▸ **Text excerpt**
:::

\name{agnes}
\alias{agnes}
\title{Agglomerative Nesting (Hierarchical Clustering)}
\concept{UPGMA clustering}
\description{
  Computes agglomerative hierarchical clustering of the dataset.
}
\usage{
agnes(x, diss = inherits(x, "dist"), metric = "euclidean",
      stand = FALSE, method = "average", par.method,
      keep.diss = n < 100, keep.data = !diss, trace.lev = 0)
}
\arguments{
  \item{x}{
    data matrix or data frame, or dissimilarity matrix, depending on the
    value of the \code{diss} argument.

    In case of a matrix or data frame, each row corresponds to an observation,
    and each column corresponds to a variable. All variables must be numeric.
    Missing values (NAs) are allowed.

    In case of a dissimilarity matrix, \code{x} is typically the output of
    \code{\link{daisy}} or \code{\link{dist}}.
    Also a vector with length n*(n-1)/2 is allowed (where n is the number
    of observations), and will be interpreted in the same way as the
    output of the above-mentioned functions. Missing values (NAs) are not
    allowed.

:::

▸ **Goal 1**
According to the agnes documentation, what type must every variable in a data matrix or data frame be?
The listing has no connection to the agnes documentation.

:::

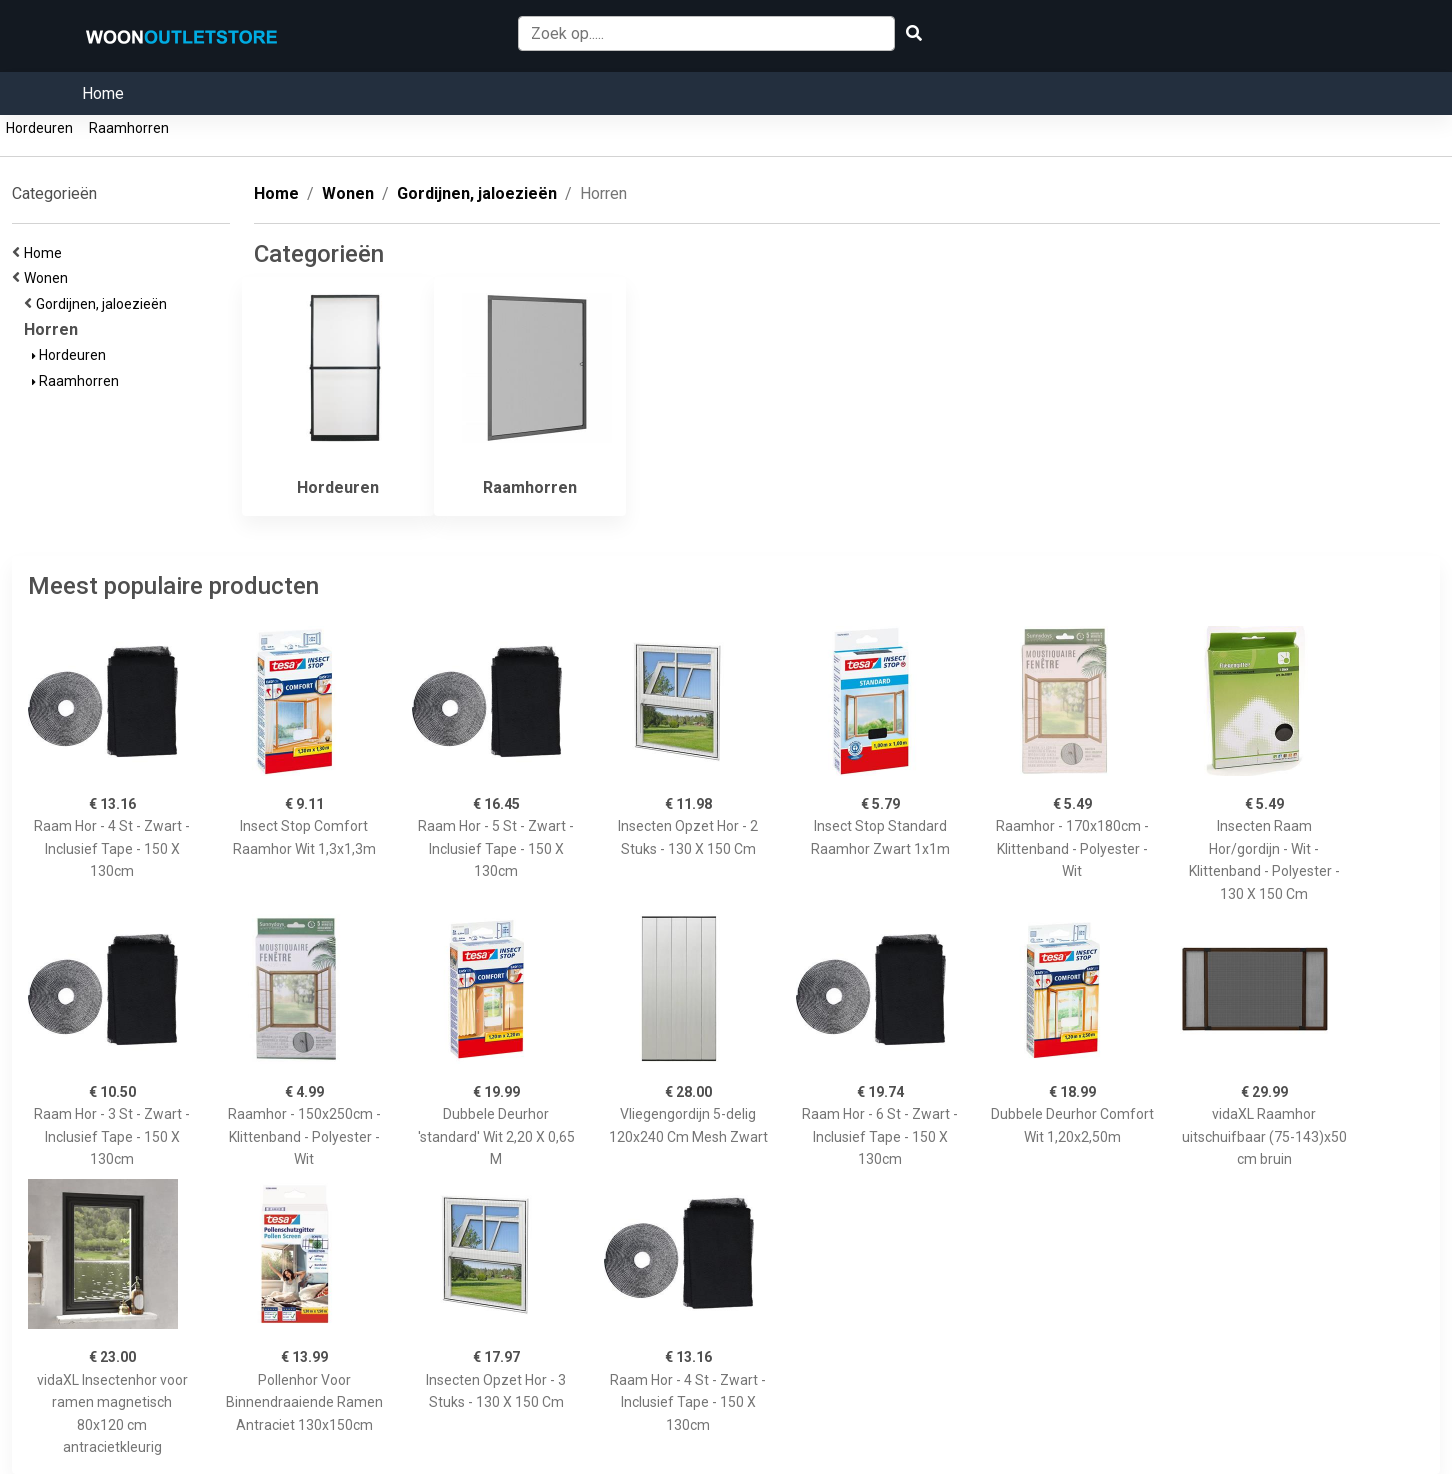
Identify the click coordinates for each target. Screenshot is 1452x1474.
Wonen (49, 278)
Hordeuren (39, 128)
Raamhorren (129, 128)
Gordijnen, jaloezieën (104, 304)
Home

:::

▸ **Goal 2**
Rewrite the whole listing with "Screenshot" switched to "Image" and everything else unchanged, leaving out the pictures.

▸ **Exercise answer 1**
Every variable must be numeric.

▸ **Exercise answer 2**
Identify the click coordinates for each target. Image is 1452x1474.
Wonen (49, 278)
Hordeuren (39, 128)
Raamhorren (129, 128)
Gordijnen, jaloezieën (104, 304)
Home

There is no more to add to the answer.